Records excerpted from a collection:
————————

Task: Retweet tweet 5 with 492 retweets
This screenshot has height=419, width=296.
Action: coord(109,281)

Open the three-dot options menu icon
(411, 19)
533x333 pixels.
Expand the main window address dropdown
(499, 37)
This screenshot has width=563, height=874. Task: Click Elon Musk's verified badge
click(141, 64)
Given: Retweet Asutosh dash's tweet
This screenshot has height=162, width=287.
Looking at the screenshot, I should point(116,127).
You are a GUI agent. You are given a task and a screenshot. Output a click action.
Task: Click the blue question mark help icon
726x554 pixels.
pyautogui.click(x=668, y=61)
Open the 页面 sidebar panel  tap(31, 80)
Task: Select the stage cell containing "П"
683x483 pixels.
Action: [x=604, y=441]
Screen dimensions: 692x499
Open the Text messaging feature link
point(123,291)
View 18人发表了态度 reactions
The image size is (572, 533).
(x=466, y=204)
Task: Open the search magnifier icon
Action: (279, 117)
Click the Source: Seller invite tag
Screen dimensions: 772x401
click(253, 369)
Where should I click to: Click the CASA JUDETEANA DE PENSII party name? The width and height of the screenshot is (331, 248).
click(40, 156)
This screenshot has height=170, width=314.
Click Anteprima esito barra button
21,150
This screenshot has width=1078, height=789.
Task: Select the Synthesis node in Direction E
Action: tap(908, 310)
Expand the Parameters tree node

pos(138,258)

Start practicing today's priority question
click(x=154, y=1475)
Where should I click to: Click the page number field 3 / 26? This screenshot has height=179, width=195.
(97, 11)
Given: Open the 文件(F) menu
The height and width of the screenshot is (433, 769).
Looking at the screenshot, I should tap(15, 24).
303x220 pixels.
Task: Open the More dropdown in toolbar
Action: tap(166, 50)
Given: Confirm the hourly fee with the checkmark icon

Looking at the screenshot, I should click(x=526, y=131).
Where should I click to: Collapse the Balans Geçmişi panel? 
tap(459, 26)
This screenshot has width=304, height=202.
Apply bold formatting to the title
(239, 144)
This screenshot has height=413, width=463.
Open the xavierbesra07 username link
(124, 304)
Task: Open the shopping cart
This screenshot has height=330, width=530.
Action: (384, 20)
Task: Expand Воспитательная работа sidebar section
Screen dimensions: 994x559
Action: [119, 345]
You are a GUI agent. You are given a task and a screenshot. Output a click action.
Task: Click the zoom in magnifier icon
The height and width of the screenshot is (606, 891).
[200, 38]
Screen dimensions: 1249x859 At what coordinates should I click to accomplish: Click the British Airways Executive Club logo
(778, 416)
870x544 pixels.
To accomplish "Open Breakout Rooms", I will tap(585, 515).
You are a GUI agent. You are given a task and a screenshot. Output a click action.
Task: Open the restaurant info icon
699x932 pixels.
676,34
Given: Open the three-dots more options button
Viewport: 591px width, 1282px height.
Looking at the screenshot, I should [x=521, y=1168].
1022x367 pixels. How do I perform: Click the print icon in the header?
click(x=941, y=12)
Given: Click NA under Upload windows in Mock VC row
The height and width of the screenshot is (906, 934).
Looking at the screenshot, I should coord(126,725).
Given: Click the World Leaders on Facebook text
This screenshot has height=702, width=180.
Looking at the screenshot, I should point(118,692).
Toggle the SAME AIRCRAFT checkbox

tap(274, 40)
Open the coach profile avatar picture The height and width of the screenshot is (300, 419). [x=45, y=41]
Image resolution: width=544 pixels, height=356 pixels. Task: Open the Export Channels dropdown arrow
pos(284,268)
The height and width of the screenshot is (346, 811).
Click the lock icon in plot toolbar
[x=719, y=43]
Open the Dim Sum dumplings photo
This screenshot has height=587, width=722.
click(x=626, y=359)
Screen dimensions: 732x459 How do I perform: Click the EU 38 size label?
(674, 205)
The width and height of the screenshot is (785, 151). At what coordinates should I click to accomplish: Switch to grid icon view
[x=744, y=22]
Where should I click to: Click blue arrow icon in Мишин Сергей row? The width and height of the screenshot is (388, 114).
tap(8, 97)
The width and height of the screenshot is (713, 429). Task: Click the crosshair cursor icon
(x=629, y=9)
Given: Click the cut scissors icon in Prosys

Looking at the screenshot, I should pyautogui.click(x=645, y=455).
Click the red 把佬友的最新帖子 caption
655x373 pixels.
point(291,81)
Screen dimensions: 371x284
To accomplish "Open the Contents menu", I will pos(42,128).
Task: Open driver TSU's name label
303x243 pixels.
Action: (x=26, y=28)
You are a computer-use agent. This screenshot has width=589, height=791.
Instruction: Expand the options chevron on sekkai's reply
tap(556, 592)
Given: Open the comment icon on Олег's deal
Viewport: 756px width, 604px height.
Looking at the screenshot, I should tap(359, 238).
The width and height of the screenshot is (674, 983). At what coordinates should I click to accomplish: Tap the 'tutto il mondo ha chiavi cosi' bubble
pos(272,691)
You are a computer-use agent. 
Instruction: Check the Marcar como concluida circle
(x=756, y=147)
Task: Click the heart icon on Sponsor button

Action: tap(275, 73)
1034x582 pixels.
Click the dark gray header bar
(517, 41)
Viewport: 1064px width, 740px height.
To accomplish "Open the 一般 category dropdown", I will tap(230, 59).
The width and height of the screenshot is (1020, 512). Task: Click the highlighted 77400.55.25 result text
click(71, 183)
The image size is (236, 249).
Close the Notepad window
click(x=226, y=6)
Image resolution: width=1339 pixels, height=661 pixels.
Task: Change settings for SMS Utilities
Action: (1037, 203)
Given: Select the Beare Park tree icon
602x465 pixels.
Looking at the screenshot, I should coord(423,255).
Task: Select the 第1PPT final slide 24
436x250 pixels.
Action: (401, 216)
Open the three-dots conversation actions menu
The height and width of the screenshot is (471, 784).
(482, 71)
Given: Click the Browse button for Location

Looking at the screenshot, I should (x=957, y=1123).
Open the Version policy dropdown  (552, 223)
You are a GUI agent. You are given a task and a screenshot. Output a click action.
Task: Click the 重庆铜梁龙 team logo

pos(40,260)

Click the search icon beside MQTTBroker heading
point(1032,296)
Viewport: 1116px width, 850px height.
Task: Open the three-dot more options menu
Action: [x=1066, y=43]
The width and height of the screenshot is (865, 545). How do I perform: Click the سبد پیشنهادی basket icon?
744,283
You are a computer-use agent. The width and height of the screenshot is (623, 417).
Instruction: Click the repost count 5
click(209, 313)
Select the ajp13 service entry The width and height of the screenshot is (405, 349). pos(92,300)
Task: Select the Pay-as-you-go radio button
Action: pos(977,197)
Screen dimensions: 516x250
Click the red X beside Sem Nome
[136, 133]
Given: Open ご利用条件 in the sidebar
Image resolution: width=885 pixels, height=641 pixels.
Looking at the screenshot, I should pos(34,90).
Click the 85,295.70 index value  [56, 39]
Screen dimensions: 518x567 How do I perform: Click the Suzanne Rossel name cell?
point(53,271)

————————

About this task: Search the records for the string "will" and, wherever a line contains it, please copy that line.

Your solution:
To accomplish "Open Breakout Rooms", I will tap(585, 515).
To accomplish "Open the Contents menu", I will pos(42,128).
To accomplish "Open the 一般 category dropdown", I will tap(230, 59).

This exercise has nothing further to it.